Try out the latest build: jceipek.github.com/LudumDare23

Watch the screencast: http://students.olin.edu/2012/czwiebel/webcam/

Watch the livestream: www.twitch.tv/jceipek

Screencast back up!

Posted by
Saturday, April 21st, 2012 11:52 am

If you read my post from earlier today, you know that Dropbox blocked me from sharing files publicly via web links because I was getting too much traffic. Colin just helped me set up a new shell script to broadcast my screencast. You can now see it again at http://students.olin.edu/2012/czwiebel/webcam/ (It’s slightly broken right now while images are loading, but it should be fixed soon. If it asks you for a password, just click cancel).



And then I was all alone…

Posted by
Saturday, April 21st, 2012 11:12 am

I got the camera to follow the player. It was much simpler than I thought – in the game I’m developing outside of Ludum Dare, I used Unity’s example camera follow script, and it has a lot of superfluous features.

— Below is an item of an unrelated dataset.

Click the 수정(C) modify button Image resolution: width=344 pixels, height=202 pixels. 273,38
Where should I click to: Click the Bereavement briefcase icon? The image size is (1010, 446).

Anyway, here are some new screenshots, and as always, you can try out the newest build at http://jceipek.github.com/LudumDare23

I’m floating away!

Now I’m all alone…


The screencast will be back up soon, and you can still see the livestream at http://www.twitch.tv/jceipek

And thus they draw you in…

Posted by
Saturday, April 21st, 2012 10:13 am

I just implemented black holes in the game by generalizing the BigPlanetController code I wrote to work for all objects with gravity wells that affect the player (in fact, I’m pretty sure that I could make repulsor objects using the same script… food for thought). This is the first time that I actually managed to get 360 degree rotation to look smooth – in Blender, it is apparently possible to change the extrapolation mode for IPO curves.



The player now also has a limiting maximum charge rate – eventually, I want to make the player explode if the volcano is charged too much, but I’ll leave that for later.


As always, you can try out the latest build here: http://jceipek.github.com/LudumDare23/


Next step:

Get the camera to track the player.


Screencast is still not back up; sorry everyone. However, you can still watch my Livestream here: http://www.twitch.tv/jceipek

Back to Work!

Posted by
Saturday, April 21st, 2012 8:36 am

After five hours of sleep, a bowl of cereal, and a glass of grape juice, I am back!


Apparently my screencast was getting too much network traffic because I just got this notification from Dropbox. I’m trying to see if someone can help me host it somewhere else, but in the meantime, you can still watch my livestream here: www.twitch.tv/jceipek


Also, I’ll be posting my screencast to Vimeo after the compo is over, so you’ll be able to see the parts that I wasn’t able to stream live.


Goals for today:

– Improve gameplay

– Nice art


That’s enough of a break. Back to work!